A. Minimum Cell Height Design

Here, we are proposing a method to define the minimum cell height for a given process node. All the drawings inside cell must meet the Design Rule Checks (DRC). And given that the shapes drawn inside any cell are from Front-End Of Line (FEOL) layers or Back-End Of Line (BEOL) layers, rules related to both layer groups must be considered.

The process parameters needed for FEOL checks are: minimum diffusion enclosure inside NPLUS (EN<sub>n</sub>), minimum diffusion enclosure inside PPLUS (EN<sub>p</sub>), minimum diffusion width inside NPLUS (W<sub>n</sub>), and minimum diffusion width inside PPLUS (W<sub>p</sub>). From Fig. 1, the minimum cell height (H<sub>min,FEOL</sub>) is calculated as:

\[ H_{\text{min,FEOL}} = 2EN_p + 2EN_p + W_n + W_p \]  

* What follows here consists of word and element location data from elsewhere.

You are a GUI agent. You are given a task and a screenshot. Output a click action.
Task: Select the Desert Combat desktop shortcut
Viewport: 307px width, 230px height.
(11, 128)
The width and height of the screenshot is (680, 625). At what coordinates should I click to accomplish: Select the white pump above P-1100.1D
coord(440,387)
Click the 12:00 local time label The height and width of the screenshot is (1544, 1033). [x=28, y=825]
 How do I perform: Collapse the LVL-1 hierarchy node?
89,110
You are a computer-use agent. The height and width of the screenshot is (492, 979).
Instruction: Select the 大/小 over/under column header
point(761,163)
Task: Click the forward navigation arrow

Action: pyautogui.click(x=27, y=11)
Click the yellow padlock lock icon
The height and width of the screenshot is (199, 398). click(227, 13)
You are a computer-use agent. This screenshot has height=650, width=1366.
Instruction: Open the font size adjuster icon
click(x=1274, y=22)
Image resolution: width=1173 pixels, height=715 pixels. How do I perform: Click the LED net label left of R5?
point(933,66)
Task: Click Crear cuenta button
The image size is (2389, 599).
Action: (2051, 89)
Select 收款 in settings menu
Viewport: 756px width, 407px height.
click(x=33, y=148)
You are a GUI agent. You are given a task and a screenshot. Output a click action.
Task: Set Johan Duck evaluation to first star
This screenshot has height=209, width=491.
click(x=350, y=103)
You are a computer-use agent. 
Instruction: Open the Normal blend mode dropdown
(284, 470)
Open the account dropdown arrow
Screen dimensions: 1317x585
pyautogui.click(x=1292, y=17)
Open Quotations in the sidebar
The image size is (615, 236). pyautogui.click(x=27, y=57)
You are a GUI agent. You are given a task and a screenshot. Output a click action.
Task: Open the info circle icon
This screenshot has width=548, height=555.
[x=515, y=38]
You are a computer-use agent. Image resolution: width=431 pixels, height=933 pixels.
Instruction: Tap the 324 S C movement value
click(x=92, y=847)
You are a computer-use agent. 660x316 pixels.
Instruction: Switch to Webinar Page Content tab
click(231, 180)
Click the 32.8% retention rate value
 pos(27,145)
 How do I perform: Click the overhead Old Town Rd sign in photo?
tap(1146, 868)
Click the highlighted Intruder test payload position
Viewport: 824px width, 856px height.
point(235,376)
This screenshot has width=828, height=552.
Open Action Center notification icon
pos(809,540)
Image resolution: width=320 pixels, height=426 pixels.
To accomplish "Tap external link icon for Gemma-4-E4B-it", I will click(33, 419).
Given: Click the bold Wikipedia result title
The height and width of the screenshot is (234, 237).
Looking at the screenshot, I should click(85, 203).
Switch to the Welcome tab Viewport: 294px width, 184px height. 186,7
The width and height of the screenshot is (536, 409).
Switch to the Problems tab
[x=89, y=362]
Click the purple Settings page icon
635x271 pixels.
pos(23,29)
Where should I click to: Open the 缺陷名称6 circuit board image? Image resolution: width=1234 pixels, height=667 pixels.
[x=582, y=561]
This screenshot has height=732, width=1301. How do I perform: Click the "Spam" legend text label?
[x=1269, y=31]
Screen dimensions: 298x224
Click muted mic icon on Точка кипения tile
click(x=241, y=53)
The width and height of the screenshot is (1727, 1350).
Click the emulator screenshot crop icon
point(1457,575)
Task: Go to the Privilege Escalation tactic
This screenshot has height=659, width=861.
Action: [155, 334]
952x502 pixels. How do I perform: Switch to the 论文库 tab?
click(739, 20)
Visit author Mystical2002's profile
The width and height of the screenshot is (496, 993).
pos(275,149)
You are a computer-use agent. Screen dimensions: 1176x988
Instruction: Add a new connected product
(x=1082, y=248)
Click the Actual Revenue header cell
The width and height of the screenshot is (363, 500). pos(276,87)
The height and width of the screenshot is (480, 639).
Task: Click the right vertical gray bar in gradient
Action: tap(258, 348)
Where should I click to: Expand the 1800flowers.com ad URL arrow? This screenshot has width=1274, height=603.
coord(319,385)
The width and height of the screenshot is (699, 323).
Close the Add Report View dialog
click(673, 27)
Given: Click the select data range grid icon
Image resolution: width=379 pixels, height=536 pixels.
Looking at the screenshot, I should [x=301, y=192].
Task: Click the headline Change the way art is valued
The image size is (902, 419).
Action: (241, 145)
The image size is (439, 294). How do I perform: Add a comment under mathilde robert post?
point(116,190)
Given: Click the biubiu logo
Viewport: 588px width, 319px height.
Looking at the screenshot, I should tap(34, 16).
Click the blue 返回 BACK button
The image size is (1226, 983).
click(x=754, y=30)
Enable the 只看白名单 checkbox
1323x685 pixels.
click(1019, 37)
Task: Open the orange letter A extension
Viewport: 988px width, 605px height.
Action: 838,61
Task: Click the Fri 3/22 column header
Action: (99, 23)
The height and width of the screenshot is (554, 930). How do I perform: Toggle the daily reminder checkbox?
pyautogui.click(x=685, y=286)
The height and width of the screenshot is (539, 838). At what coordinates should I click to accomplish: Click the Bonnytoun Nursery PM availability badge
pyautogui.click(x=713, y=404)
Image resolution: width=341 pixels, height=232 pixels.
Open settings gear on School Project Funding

Then, to calculate H<sub>min</sub> from BEOL rules, we need to construct the layout given in Fig. 2. The limitation here is coming from the first metal layer (metal 1). (1) Any metal 1 shape must keep a spacing distance of S<sub>m1</sub> to other metal 1 shapes, (2) any via connecting metal 1 to poly shape or diffusion shape (CONT) must be enclosed by metal 1 shape, and finally (3) PG rails needs to be drawn on metal 1 to provide supply voltage to transistors. The minimum PG rail width is the minimum metal 1 width (W<sub>m1</sub>). So:

\[ H_{\text{min,BEOL}} = 4S_{m1} + 3CE_{m1} + W_{m1} \]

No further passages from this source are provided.